After a brief share rise following the announcement of the probe, Meituan shares plunged over 20% on Monday due to new uncertainties: festering labor problems and a controversial speech from CEO Wang Xing, an outspoken entrepreneur who has substantial influence in China’s tech world.
After a Beijing bureaucrat went undercover to experience the poor working conditions of drivers, a Meituan representative revealed in a meeting that the firm only pays RMB 3 commercial insurance per day for each of its more than 10 million drivers, instead of the full insurance packages required for employees by labor laws. The company says it is not liable for such fees since the drivers are employed by “zhongbao” (literally, crowd outsourcing in Chinese), contract delivery companies that typically provide services to multiple platforms.
The news reignited online anger around the long-standing issue of poor working conditions of delivery drivers.

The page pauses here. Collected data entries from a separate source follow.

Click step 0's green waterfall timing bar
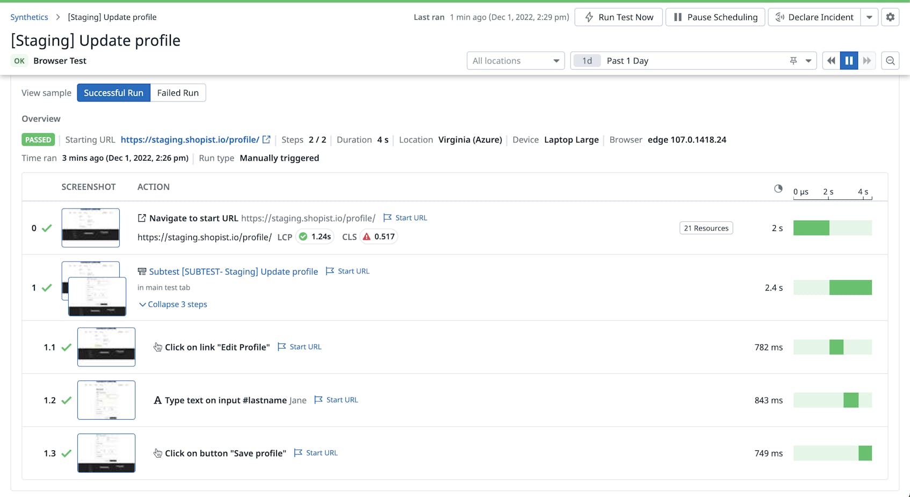The image size is (910, 497). 811,228

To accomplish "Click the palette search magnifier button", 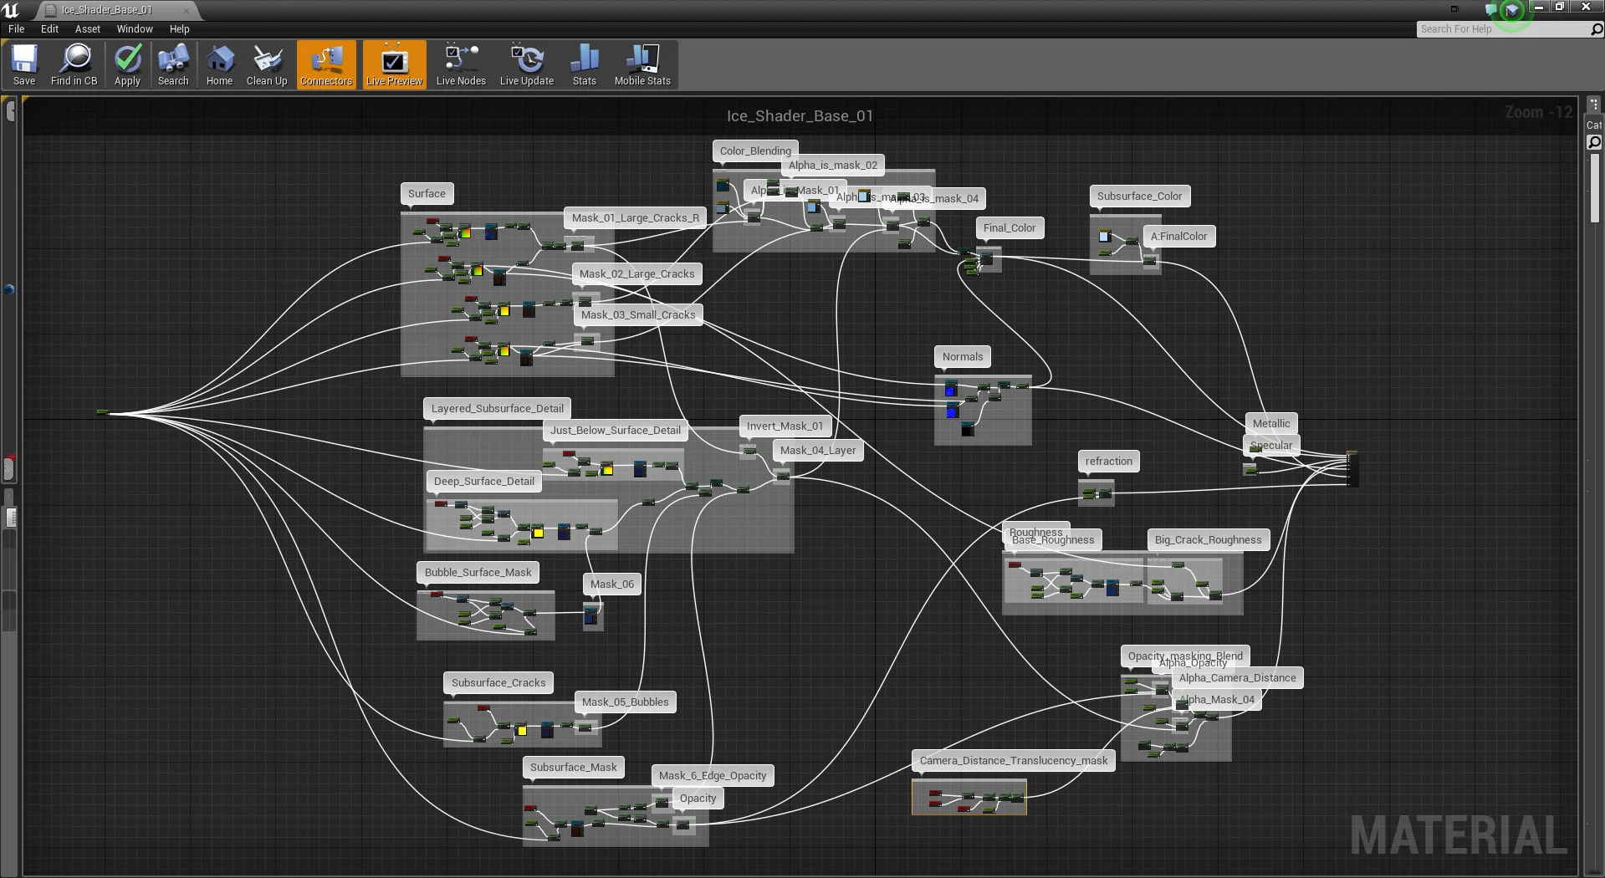I will (x=1593, y=142).
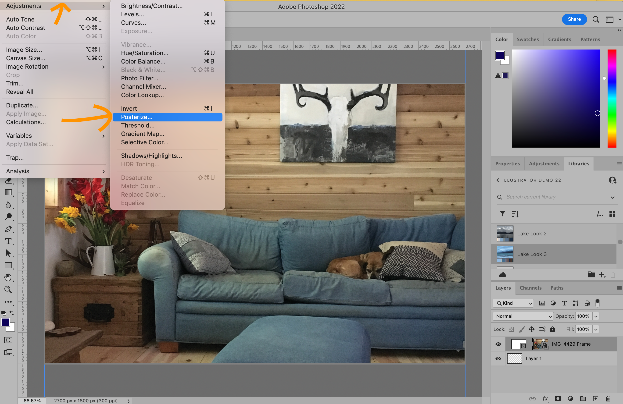The width and height of the screenshot is (623, 404).
Task: Click the layer effects fx icon
Action: [545, 399]
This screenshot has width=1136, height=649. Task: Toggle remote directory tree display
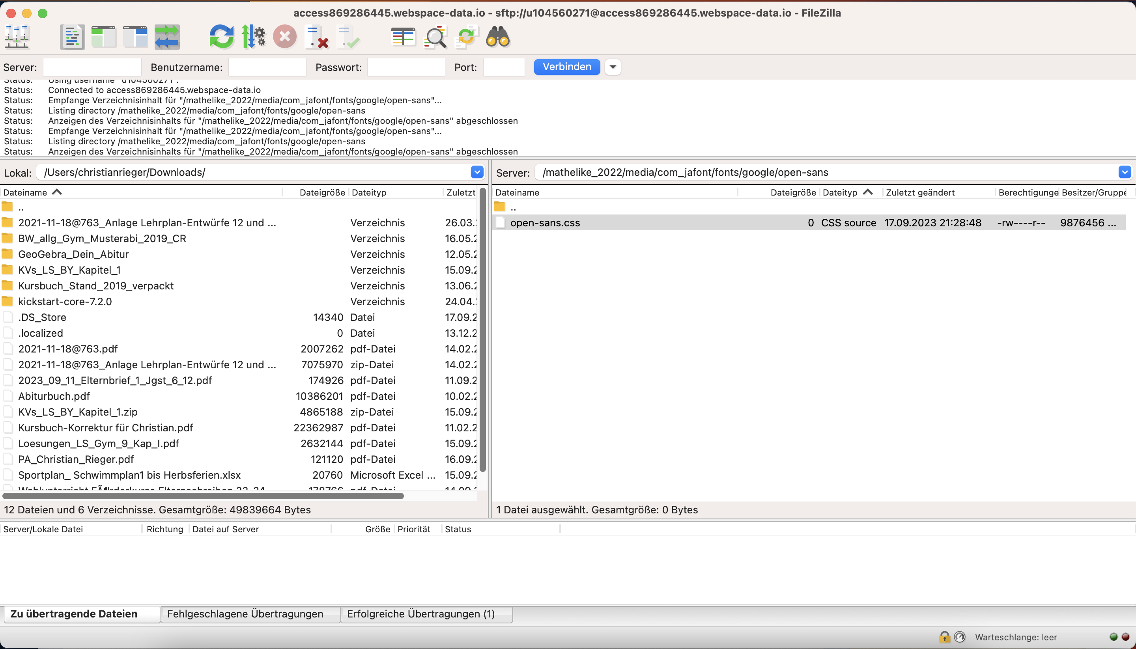(135, 37)
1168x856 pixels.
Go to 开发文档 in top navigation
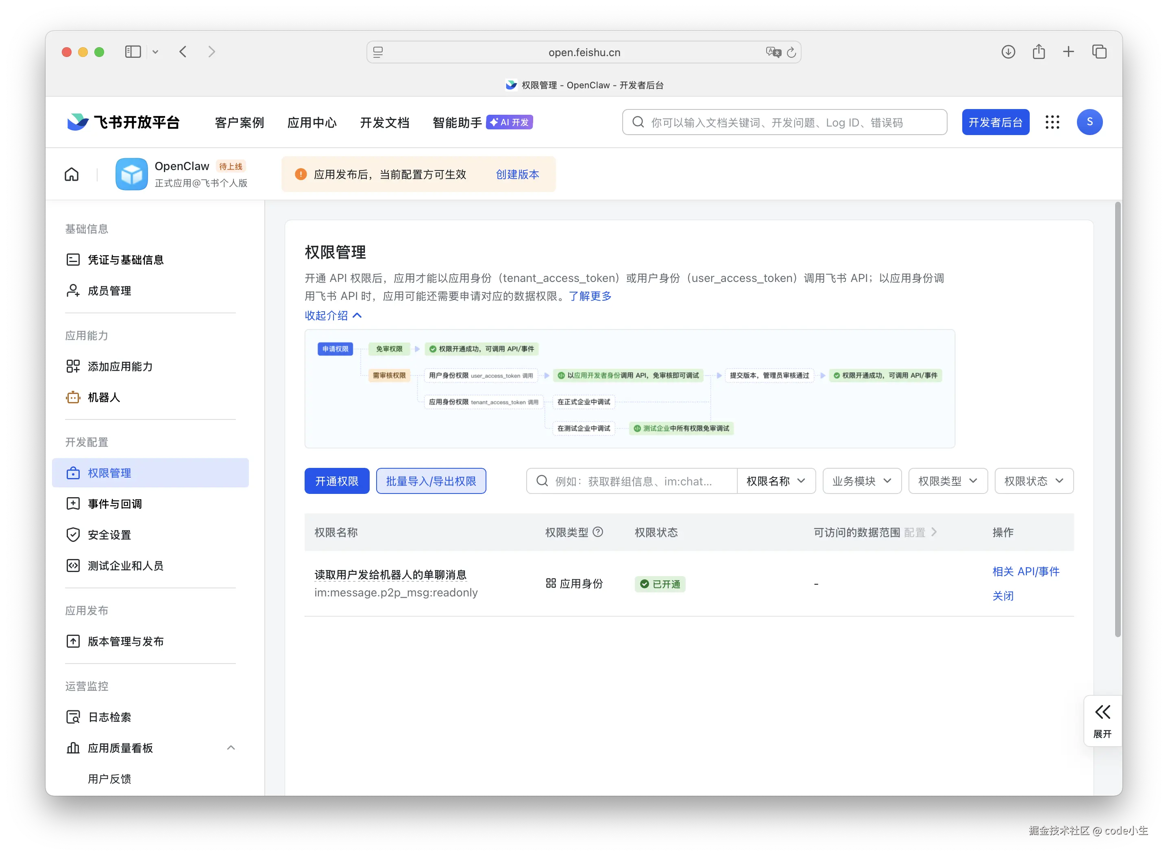(x=384, y=122)
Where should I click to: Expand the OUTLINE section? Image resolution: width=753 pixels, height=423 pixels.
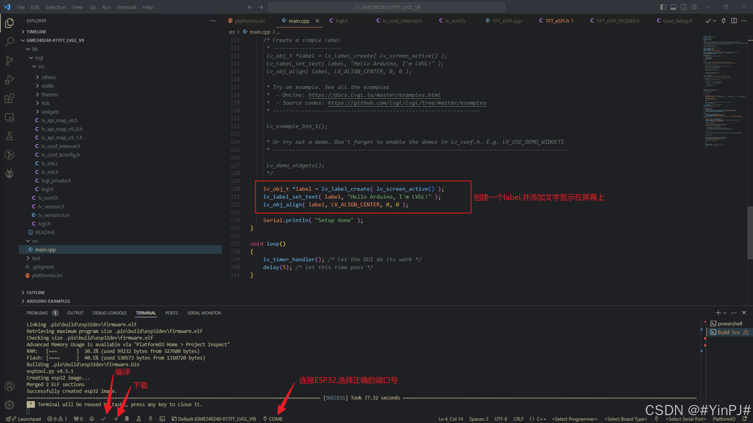click(x=35, y=293)
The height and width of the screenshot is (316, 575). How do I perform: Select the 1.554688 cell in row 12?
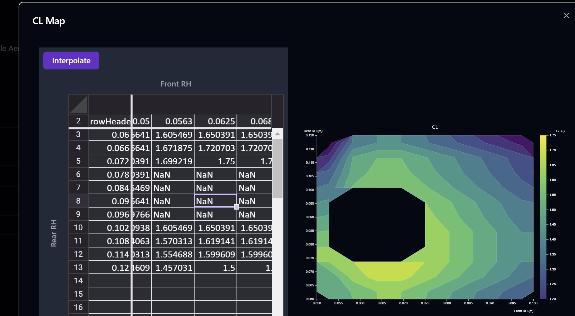(173, 254)
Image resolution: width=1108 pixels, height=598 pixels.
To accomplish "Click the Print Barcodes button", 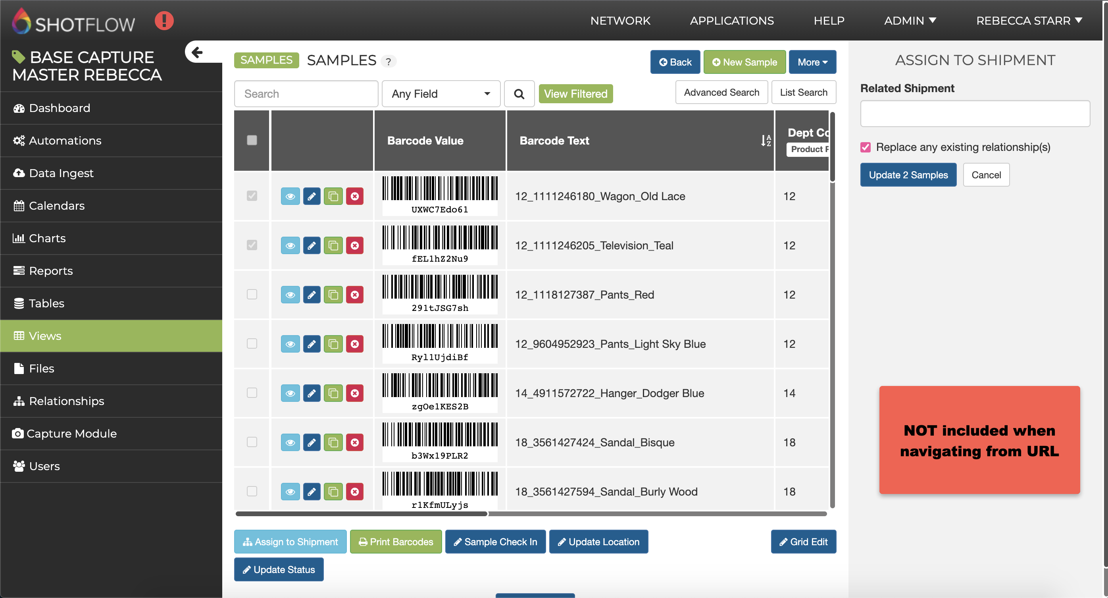I will (395, 542).
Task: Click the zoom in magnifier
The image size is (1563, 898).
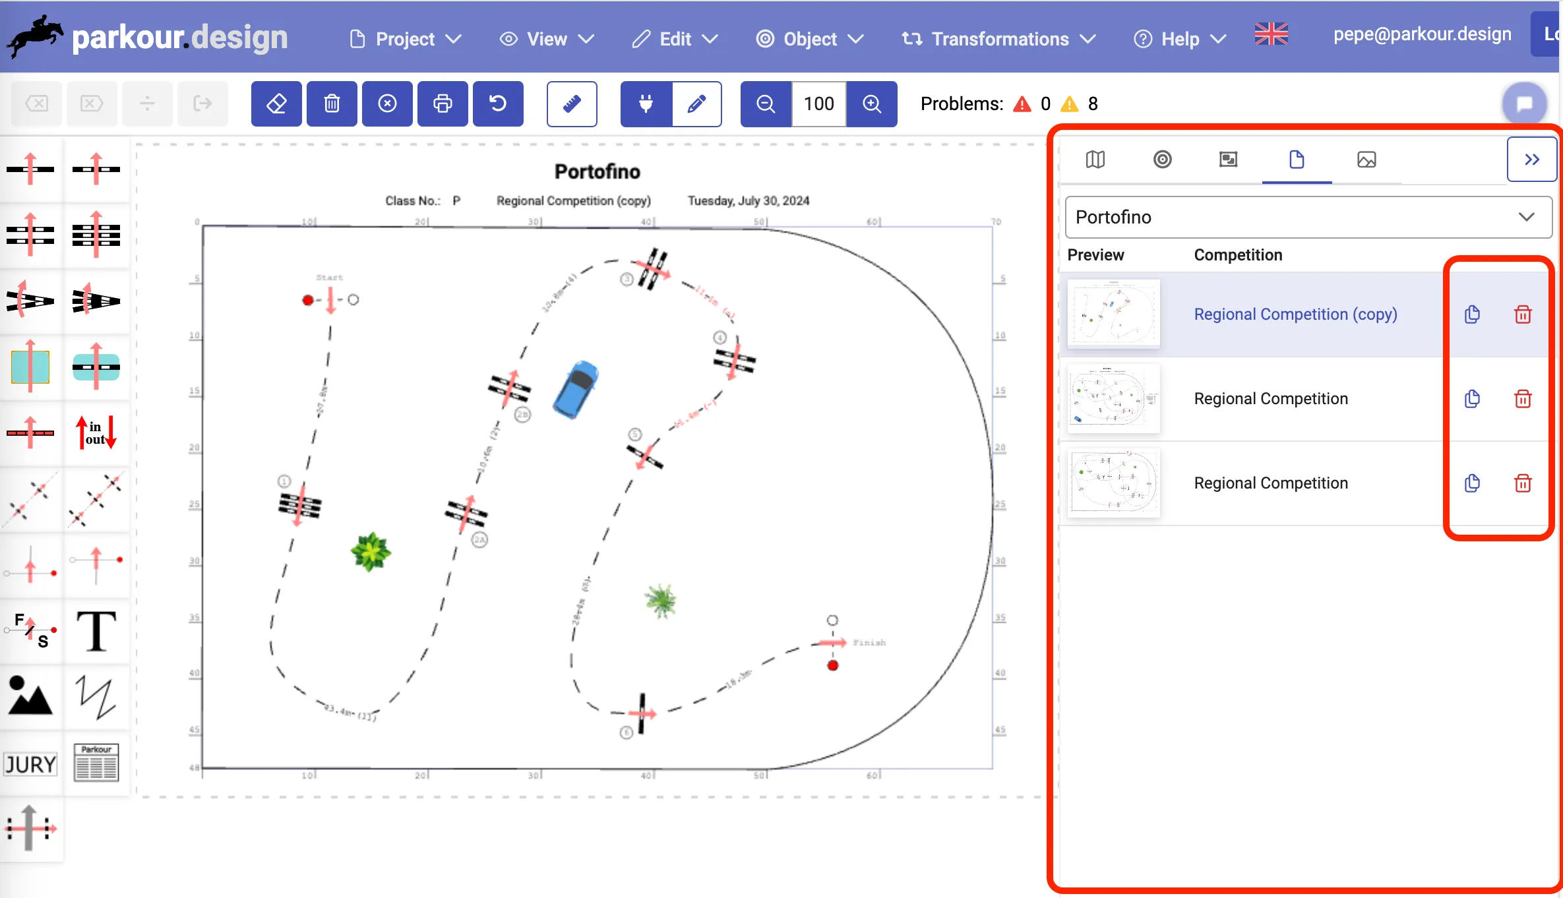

Tiger Brokers’ Meng says the dispute highlighted the question of whether gig economy practitioners should enjoy the same rights as a company’s legally contracted employees. “This kind of labor dispute poses a serious threat to platform companies like Meituan and Didi,” he said.
“Although driver safety and social security payments are outside the current antitrust probe’s scope, it does intensify the regulatory specter which has precipitated a recent collapse in Meituan’s share price,” Norris said.
Meituan further suffered a $2.5 billion plunge in market cap after the company’s CEO Wang posted last week a 1,100 year-old poem criticizing an ancient Chinese emperor for quashing dissent. The move is reminiscent of Jack Ma’s ill-timed speech in criticising China’s financial system, which was followed by suspension of Ant Group’s IPO, a series of regulator crackdowns on his business empire, and months-long disappearance of himself from the public.
The public and investors remain on the edge over regulatory risks, but antitrust is no longer the only concern.